Work request » Would you copy the entries that follow exactly, leaving out every picture?

======== Supplied entries

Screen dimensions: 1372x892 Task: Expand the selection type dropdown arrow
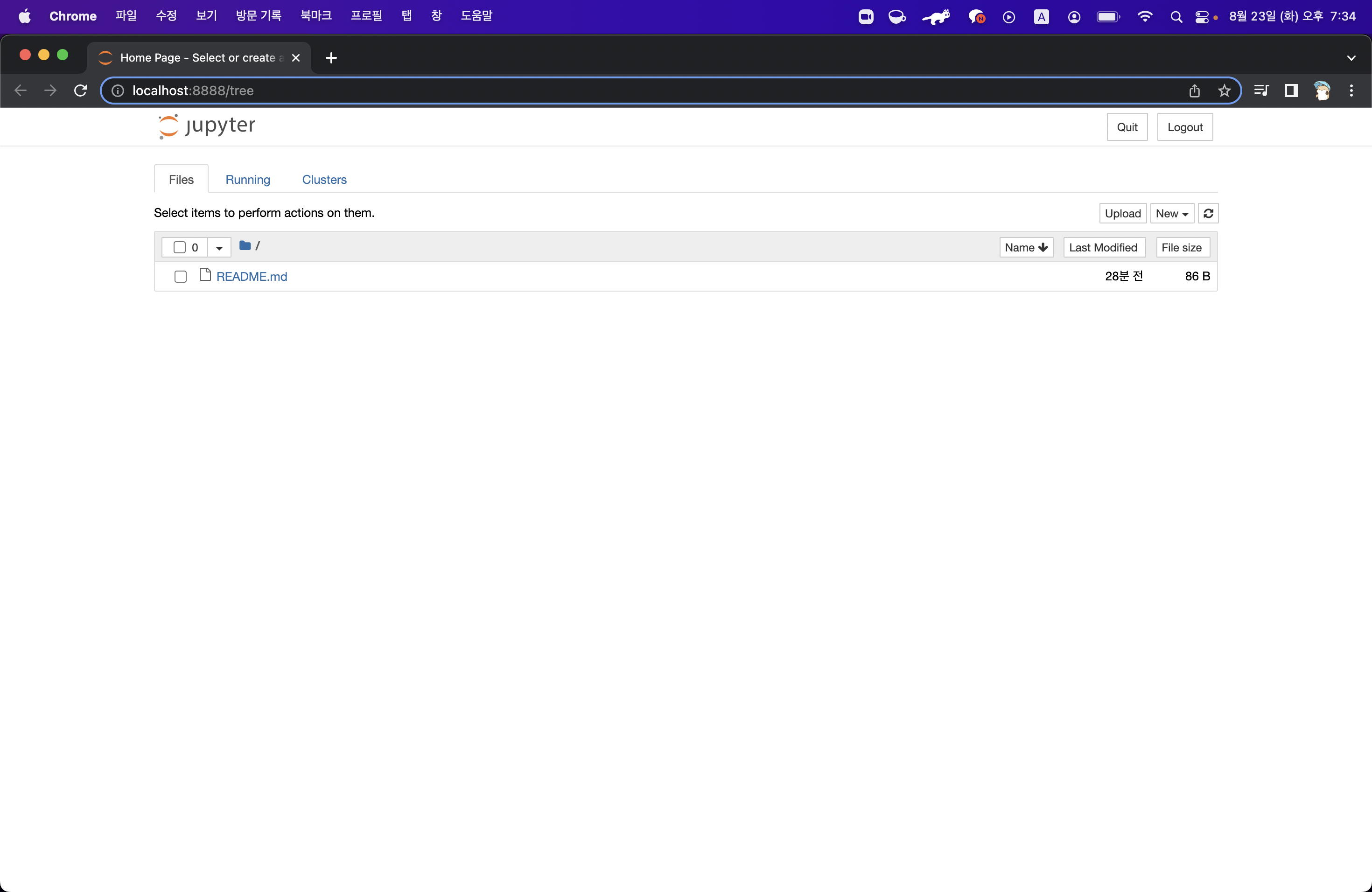click(x=219, y=248)
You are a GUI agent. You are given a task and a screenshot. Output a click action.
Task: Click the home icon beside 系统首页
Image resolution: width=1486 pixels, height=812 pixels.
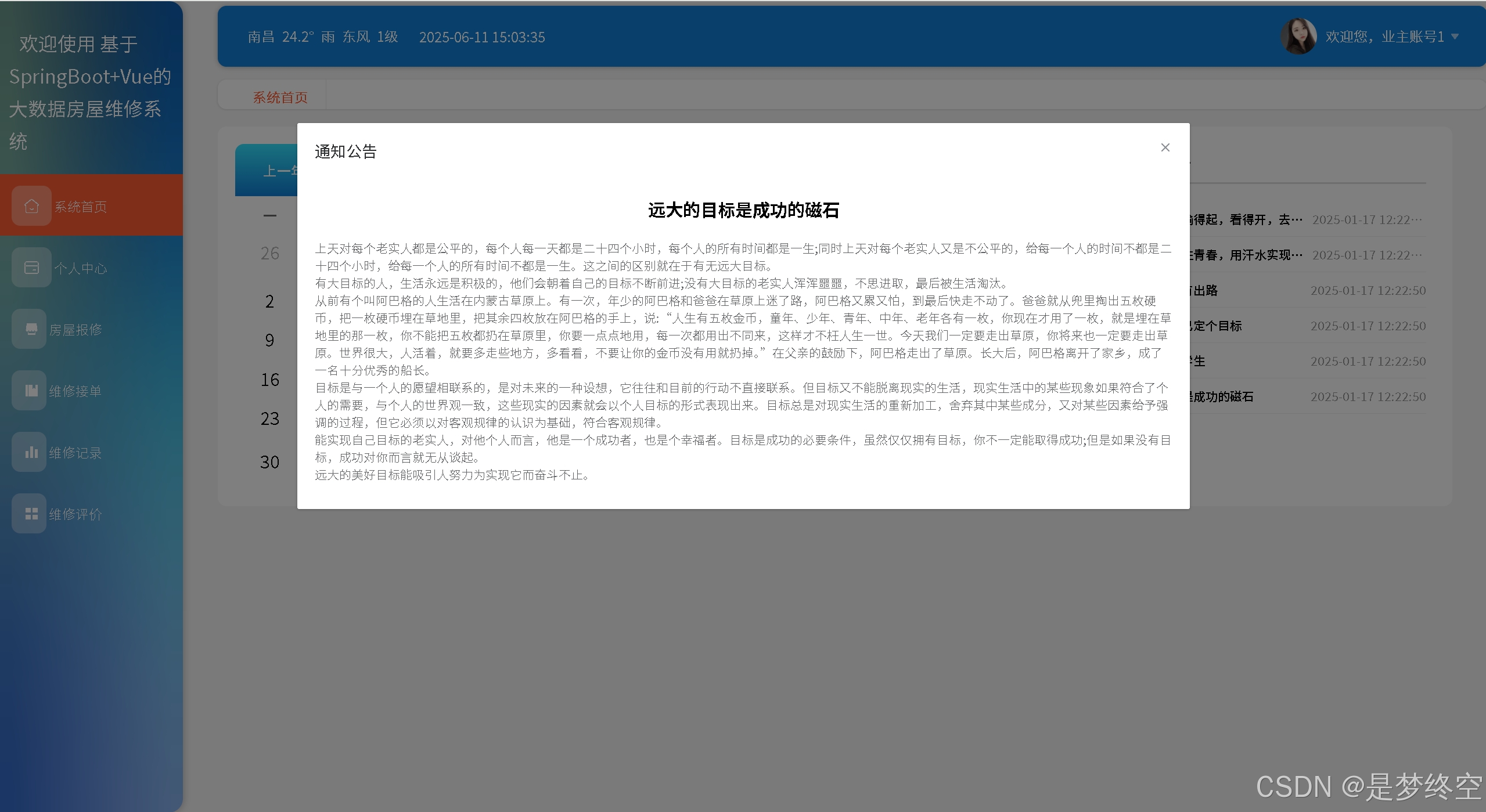pos(31,206)
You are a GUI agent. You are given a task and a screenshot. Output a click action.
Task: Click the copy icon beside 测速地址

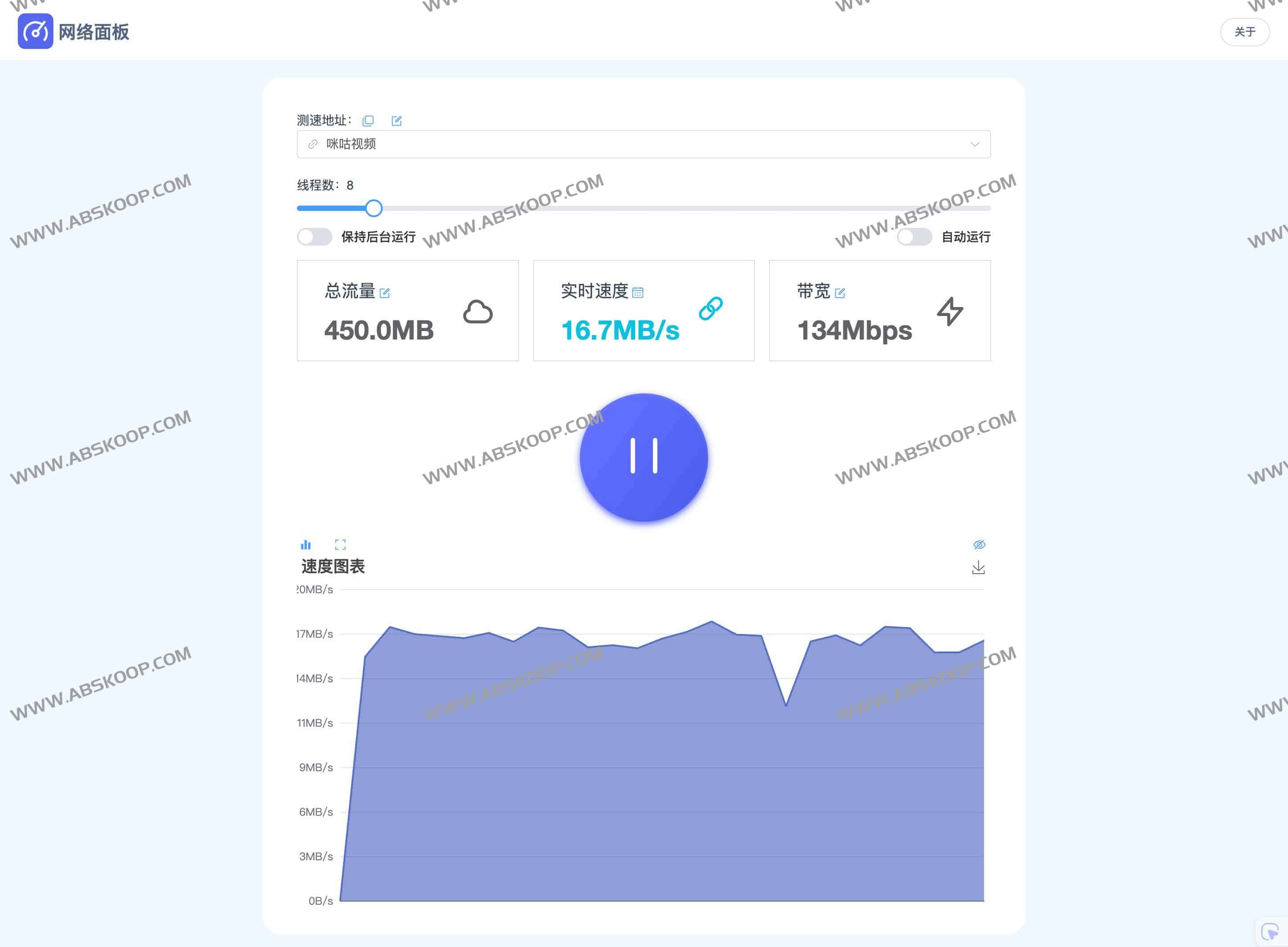point(368,121)
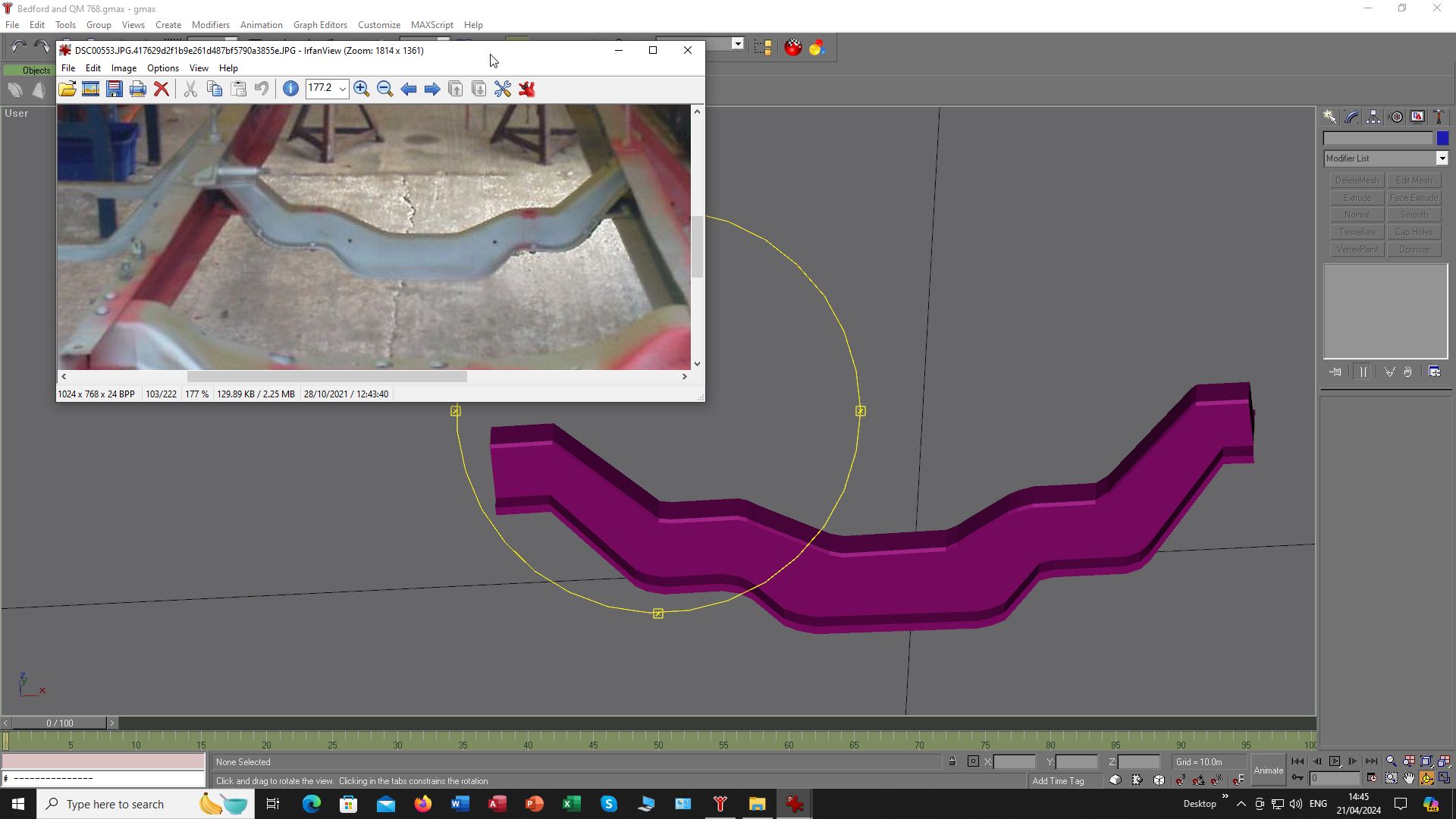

================

Task result »
Screen dimensions: 1372x892 Task: Expand the selection type dropdown arrow
click(x=219, y=248)
You are a GUI agent. You are given a task and a screenshot. Output a click action.
Task: Click the home icon beside 系统首页
Image resolution: width=1486 pixels, height=812 pixels.
pos(31,206)
You are a GUI agent. You are given a task and a screenshot. Output a click action.
Task: Click the copy icon beside 测速地址

point(368,121)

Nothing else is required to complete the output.